#### TASKS TO CARRY OUT:
1. Please write out the passage of the second-quarter review between "Net Revenue--For the" and "processing industry.", inclusive.
2. Answer these questions from the second-quarter review:
(a) What was net revenue for the three months ended June 30, 1998?
(b) By what percentage did salaries and employee benefits increase?
(c) By how much did depreciation expense increase?

#### ARTICLE:
RESULTS OF OPERATIONS
 
 SECOND QUARTER REVIEW
 
  Net Revenue--For the three month period ended June 30, 1998, net revenue was
$45.2 million, up $6.4 million, or 16 percent over the three month period
ended June 30, 1997. The increase was primarily attributable to a $2.0 billion
or 25 percent increase in sales volume processed over the comparable prior
year quarter. Increased sales volume resulted primarily from growth in the
Company's merchant base through continued emphasis on marketing and sales
growth, including expansion into new sales territories. The growth rate in net
revenue was lower than that for sales volume processed primarily as a result
of greater sales volume growth in lower spread business (debit card and high
volume merchants) and to a lesser degree, declining spreads in existing
business consistent with historical competitive trends in the merchant
processing industry.
 
 
                                       8
<PAGE>
 
  Operating Expense--Total operating expense was $31.5 million for the second
quarter of 1998, an increase of $5.9 million, or 23 percent over the same
period a year ago. On the same comparative basis, salaries and employee
benefits increased $2.0 million or 24 percent, reflecting growth in direct
sales staff and related support personnel. Data processing and communications
expense increased $1.3 million, or 16 percent. This increase was primarily
related to higher authorization expense and data processing contract services
related to growth in transaction volume, net of reductions in other data
processing costs as a result of the conversion of United States merchants from
the old transaction processing system to HostLINK(TM) during the second
quarter of 1997. General and administrative expense increased $1.3 million, or
23 percent. The increase was attributable to a loss on one merchant along with
increased losses and reserves related to higher than usual backlogs in
chargeback processing. Depreciation expense increased $0.9 million or 33
percent primarily due to the acquisition of merchant processing terminals
required for the Company's expanded merchant base and secondarily due to the
impact of the installation of HostLINK(TM) during the second quarter of 1997.

#### GIVEN INFORMATION:
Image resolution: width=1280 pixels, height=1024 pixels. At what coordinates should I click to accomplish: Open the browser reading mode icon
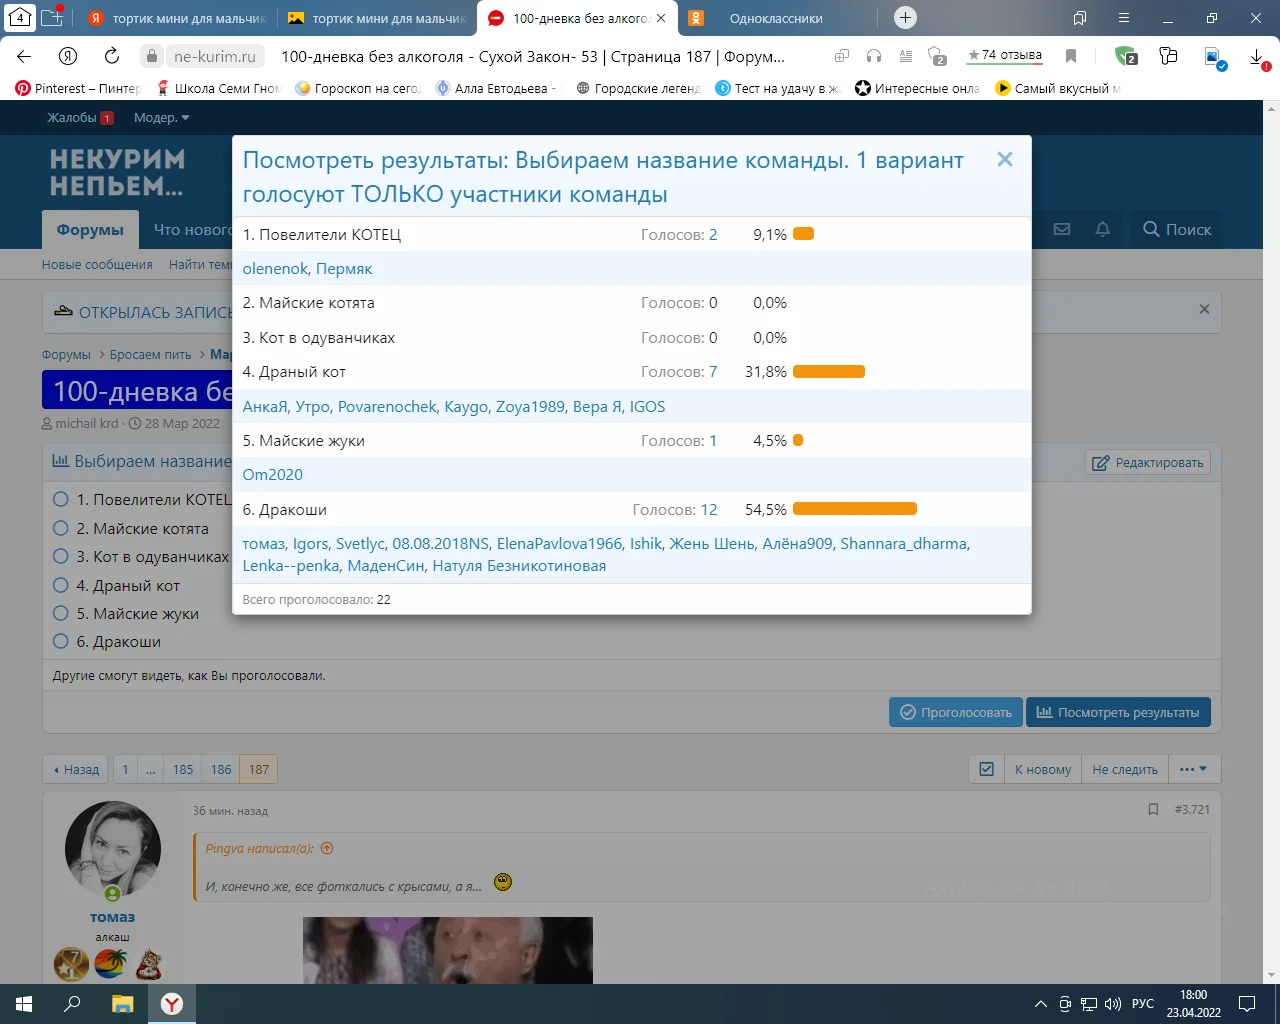(905, 57)
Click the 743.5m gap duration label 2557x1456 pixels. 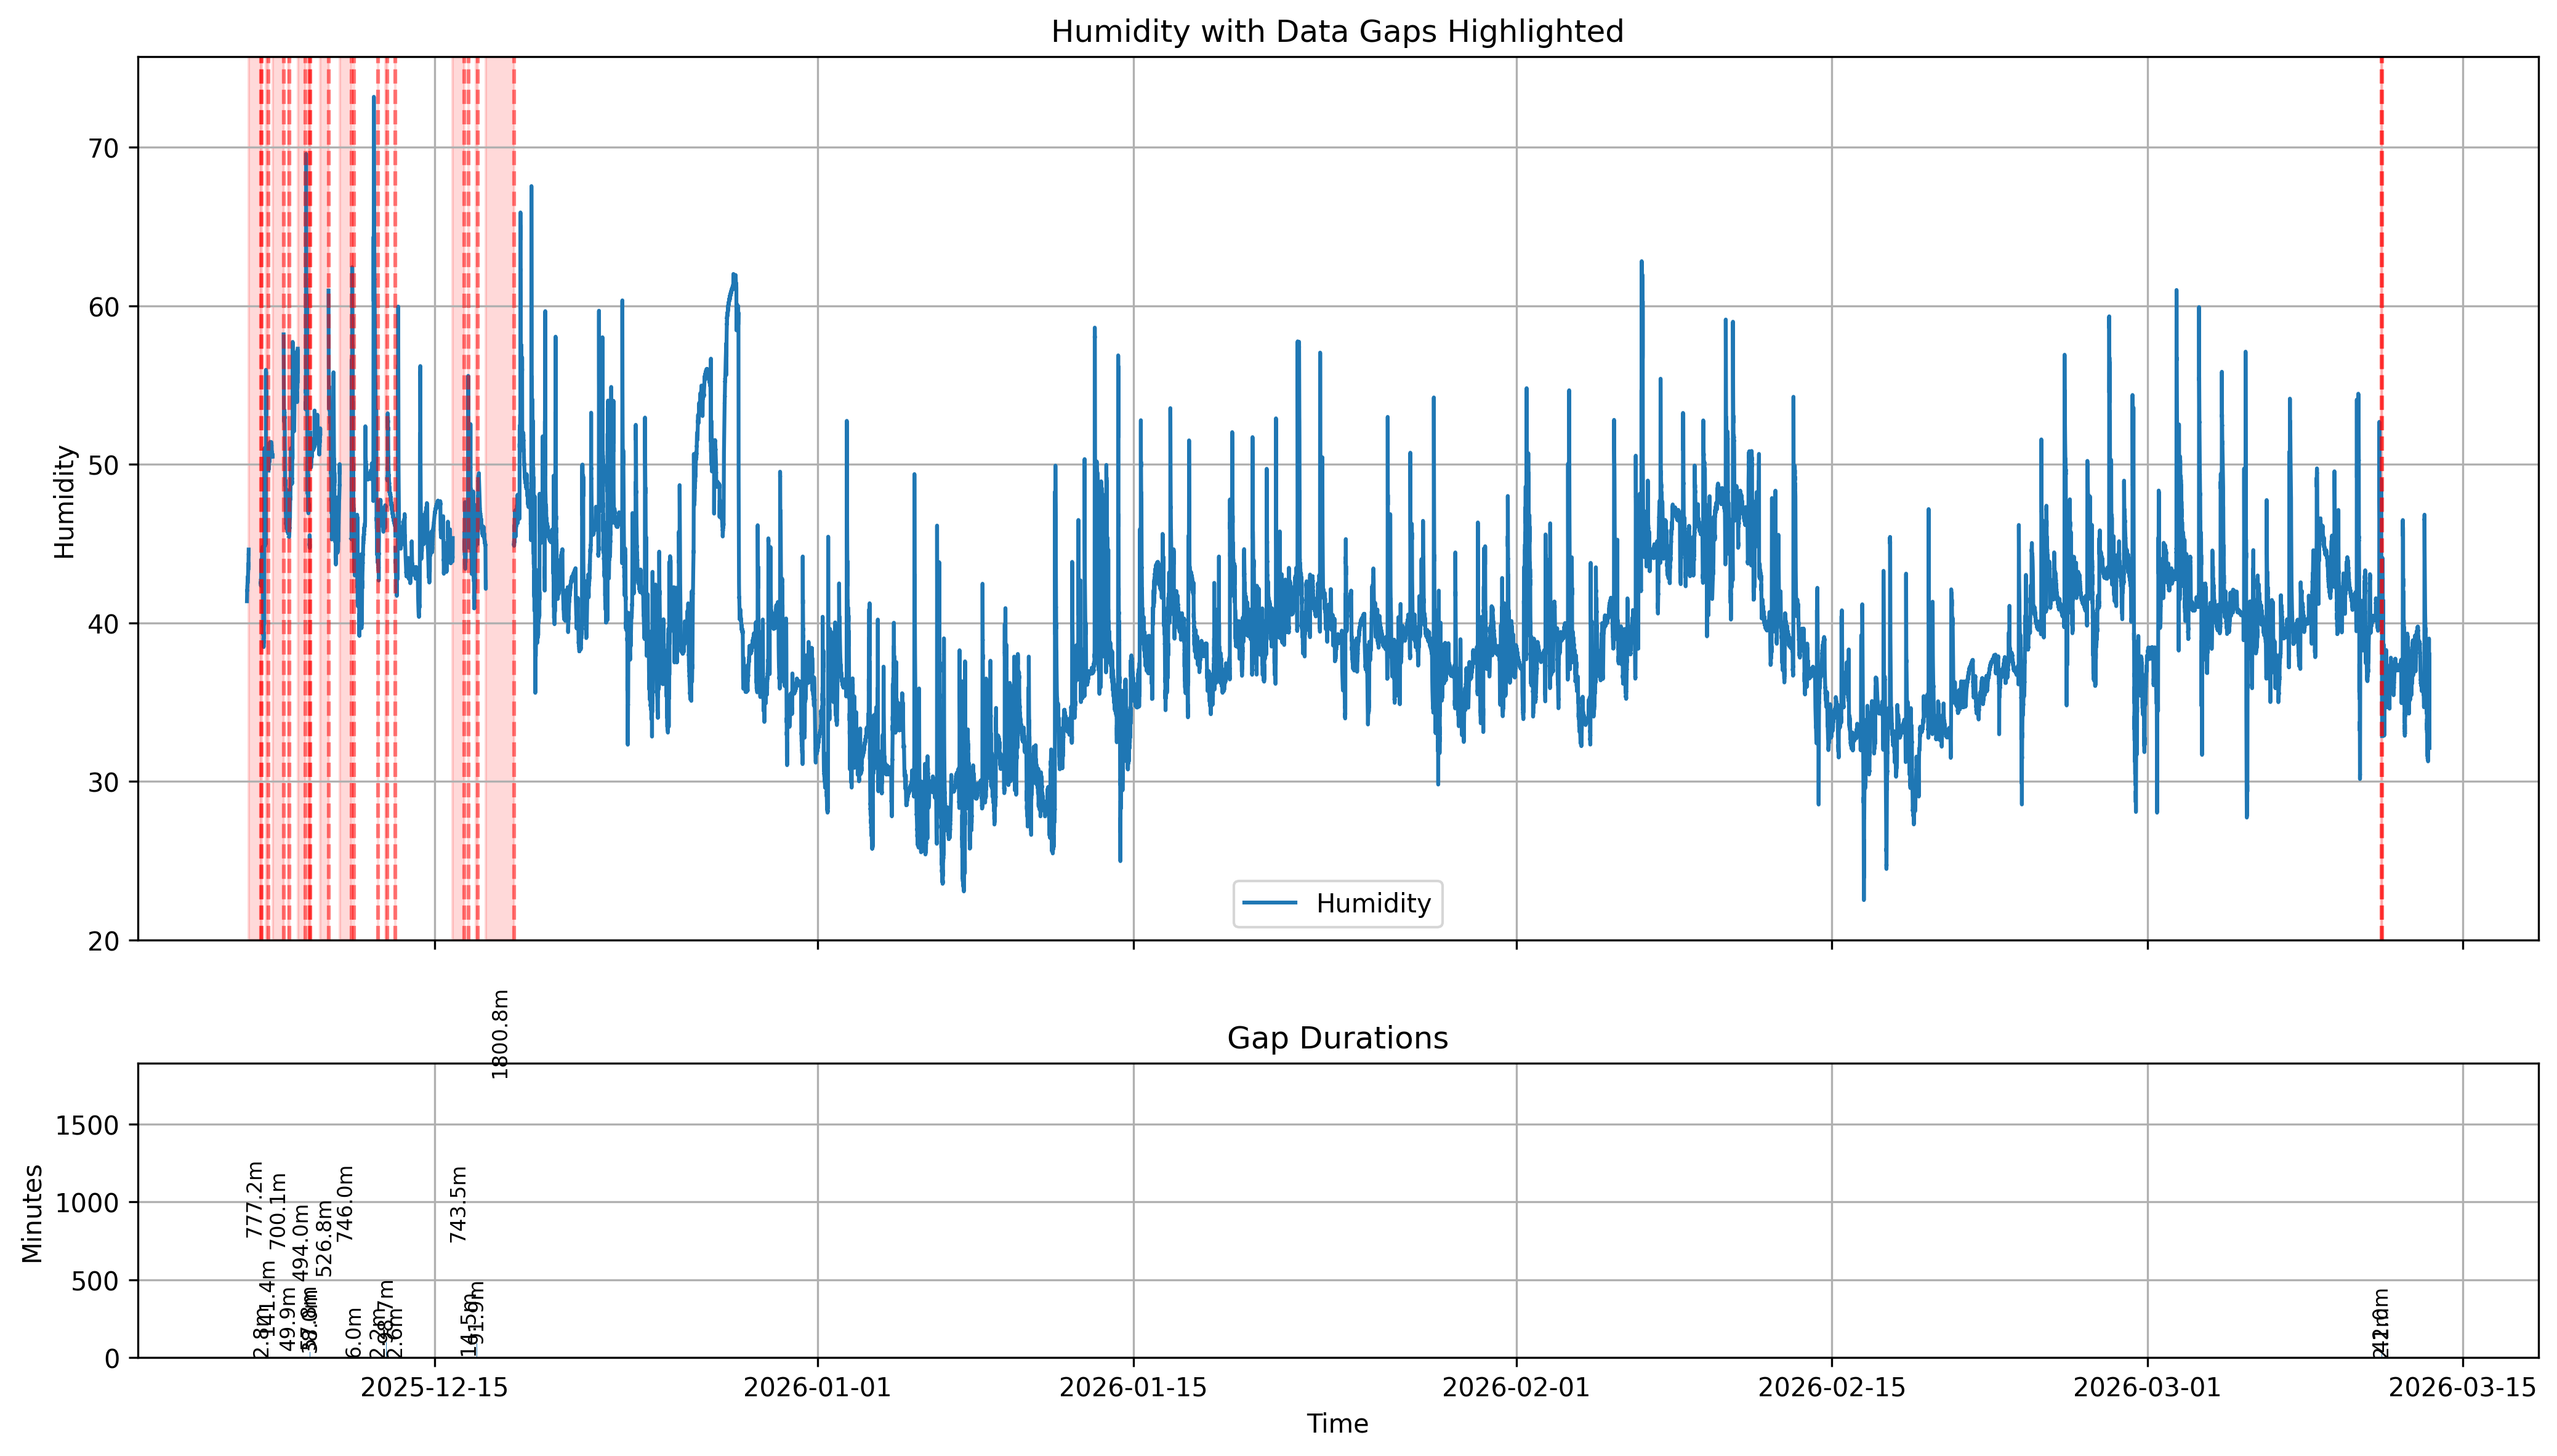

#### SOLVED PROBLEMS:
1.
Net Revenue--For the three month period ended June 30, 1998, net revenue was
$45.2 million, up $6.4 million, or 16 percent over the three month period
ended June 30, 1997. The increase was primarily attributable to a $2.0 billion
or 25 percent increase in sales volume processed over the comparable prior
year quarter. Increased sales volume resulted primarily from growth in the
Company's merchant base through continued emphasis on marketing and sales
growth, including expansion into new sales territories. The growth rate in net
revenue was lower than that for sales volume processed primarily as a result
of greater sales volume growth in lower spread business (debit card and high
volume merchants) and to a lesser degree, declining spreads in existing
business consistent with historical competitive trends in the merchant
processing industry.

2.
(a) $45.2 million
(b) 24 percent
(c) $0.9 million, or 33 percent